Luis Ernesto Vargas, der Sprecher der Interamerikanischen Kommission für Menschenrechte für den Fall Ayotzinapa, sprach von einem »phänomenalen Wandel« im Vergleich zur Politik der Vorgängerregierung. Wie weit sich der Fall jedoch nach vier Jahren noch aufklären lässt, ist offen. Bereits 2015 war die internationale Expertengruppe bei ihren Ermittlungen auf Hürden gestoßen, die erhebliche Vertuschungs­bemühungen bis in die höchsten Ebenen der mexikanischen Justiz nahe­legen. Nicht nur waren falsche Geständnisse erzwungen worden, es waren auch unter anderem Kameraaufnahmen verschwunden und wichtige Zeugen nicht ausfindig zu machen.

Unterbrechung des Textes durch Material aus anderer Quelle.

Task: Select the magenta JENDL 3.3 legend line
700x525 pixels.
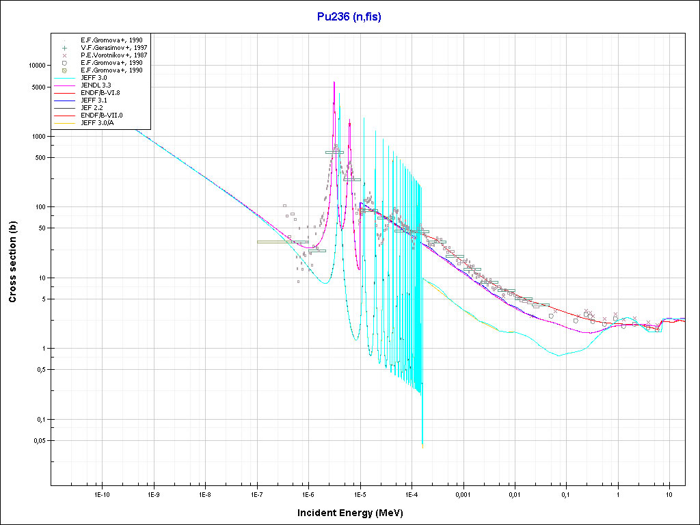Action: (x=64, y=85)
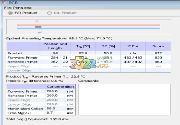Select the Reverse Primer row label
The width and height of the screenshot is (180, 125).
point(22,62)
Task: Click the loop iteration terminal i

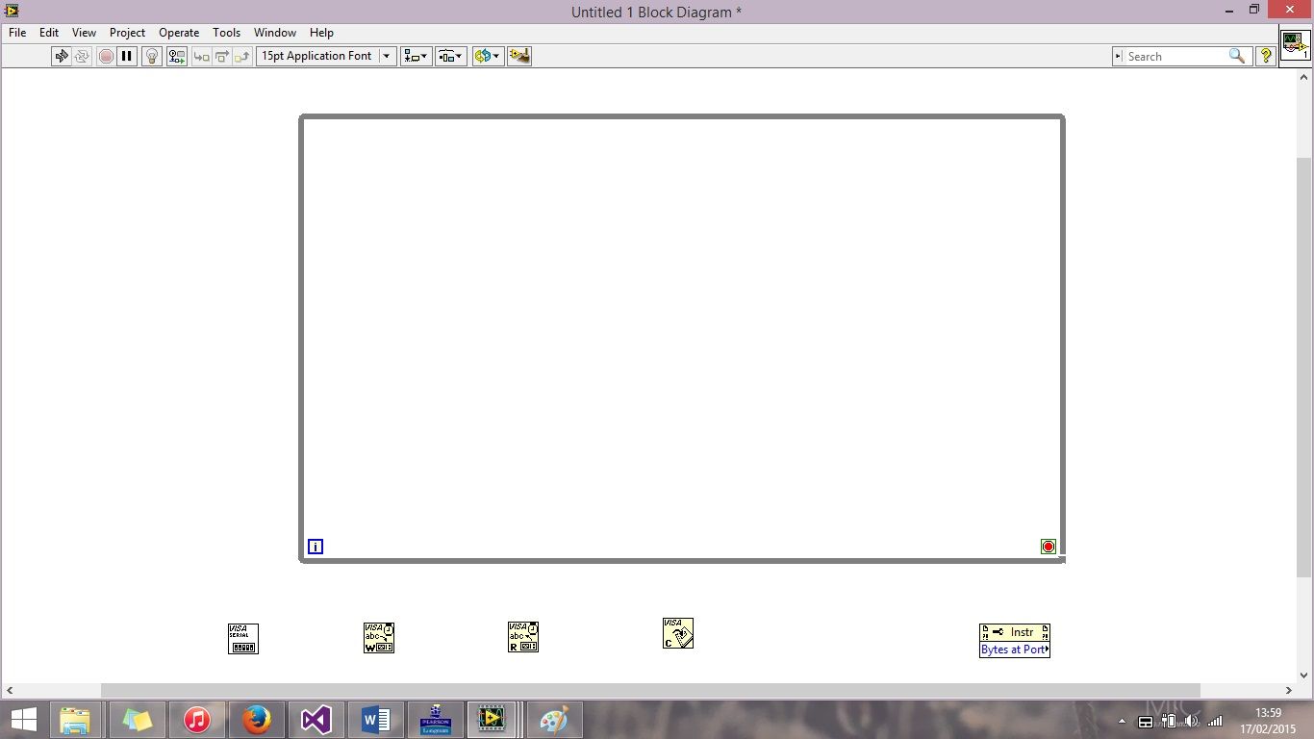Action: pyautogui.click(x=316, y=547)
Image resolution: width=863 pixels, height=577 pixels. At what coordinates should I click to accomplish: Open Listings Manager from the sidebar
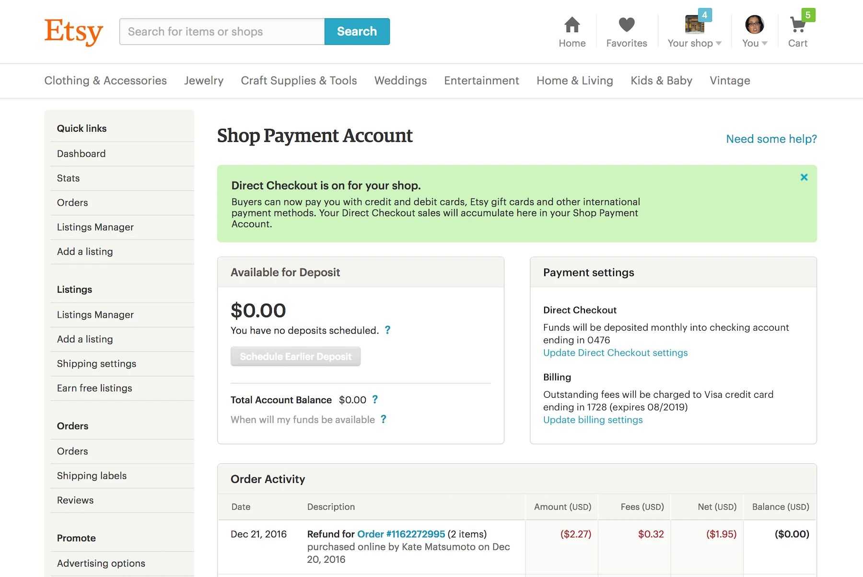[x=95, y=227]
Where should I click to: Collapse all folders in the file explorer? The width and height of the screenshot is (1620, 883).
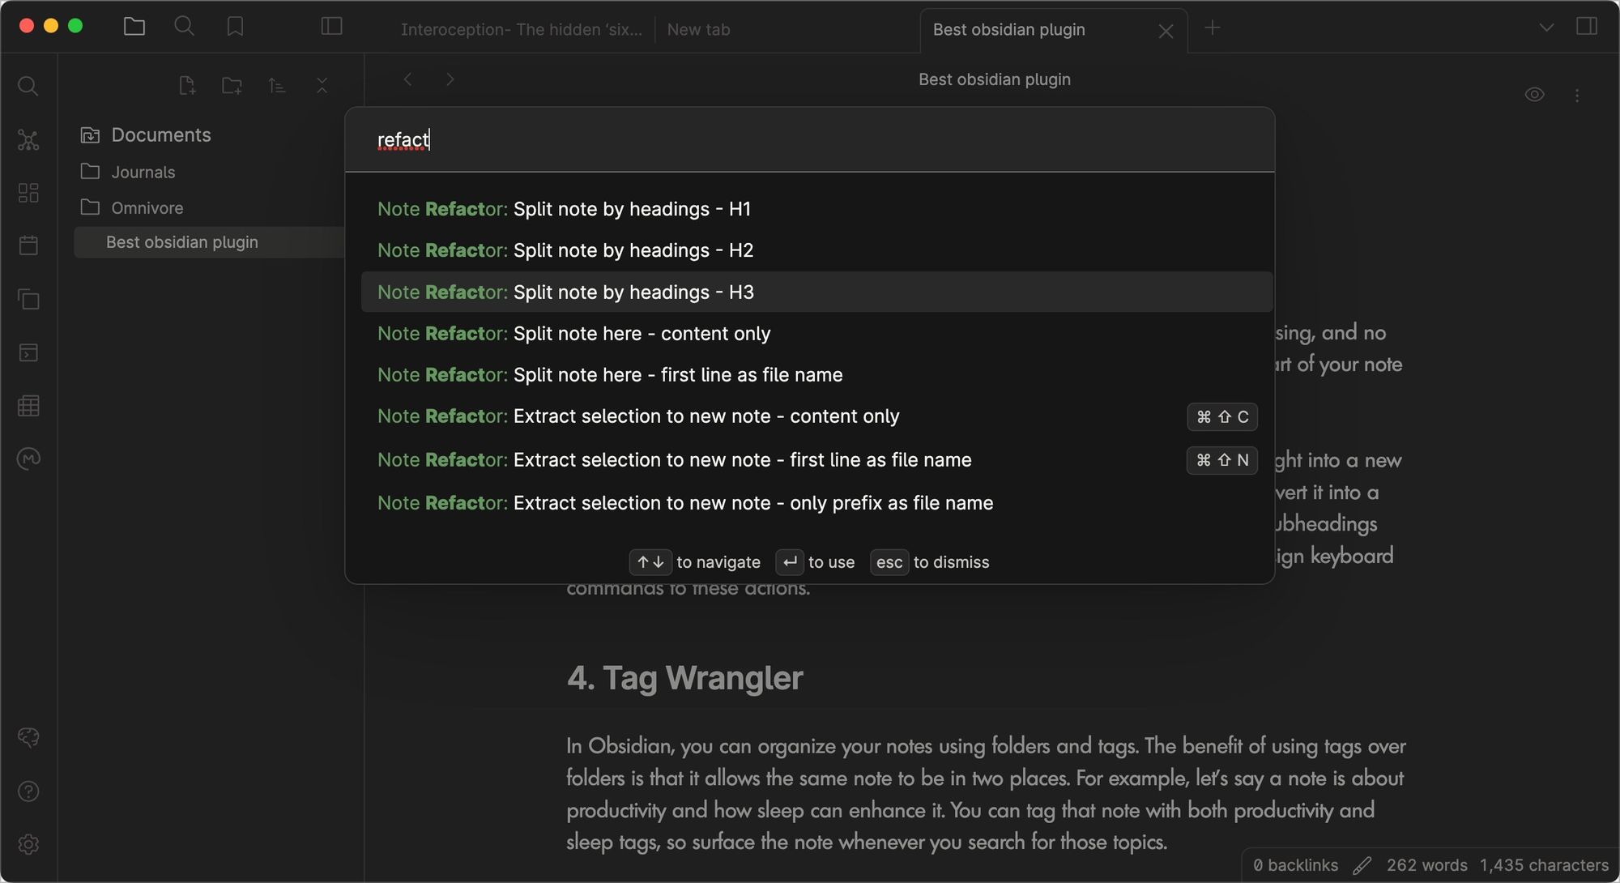click(x=322, y=85)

Auch wird einer der fünf Busse, mit dem die Studenten unterwegs waren, weiterhin vermisst. Bei dem von der mexikanischen Staatsanwaltschaft als Beweismittel präsentierten Fahrzeug handele es sich nicht um denselben Bus, den die Studenten nutzten, schlossen die Experten. Vier Jahre später dürften sich neue Ermittlungen keineswegs einfacher gestalten.

Dennoch erhoffen sich die Anwälte der betroffenen Familien Zugang zu bisher unter Verschluss gehaltenen Informationen. Unter anderem verpflichtet das Dekret staatliche Einrichtungen zur Offenlegung aller relevanten Dokumente für die Ermittlungen. Dazu könnten auch Berichte und Dokumente des 27. Infanteriebataillons und des Verteidigungsministeriums gehören, die bisher zurückgehalten wurden.

Die Angehörigen der Vermissten fordern, dass die Ermittlungen nun an die Empfehlungen des Berichts der GIEI anknüpfen. Unter anderem hatte diese eine genauere Untersuchung der Verwicklung der Bundespolizei und der Armee in den Fall nahegelegt. Ebenso müsse untersucht werden, ob die Studenten unwissentlich Fahrzeuge gekapert hatten, die vom organisierten Verbrechen zum Transport von Drogen verwendet wurden. So könnte in einem der gekaperten Busse Heroin versteckt gewesen sein. Iguala liegt in einem wichtigen Transportkorridor von Heroin in die USA.

Ayotzinapa sei ein Fall in einer langen Reihe ungeklärter Menschenrechtsverbrechen, merkte Martínez in ihrer Rede an: »Es sind nicht nur unsere 43 Kinder. Es gibt Tausende weitere Familien, denen ein Angehöriger fehlt.« Nach offiziellen Angaben gelten rund 37 000 Menschen in Mexiko als vermisst.

Vergangene Woche bestätigte López Obrador, dass die Wahrheitskommis­sion in der ersten Januarhälfte ihre Arbeit aufnehmen werde.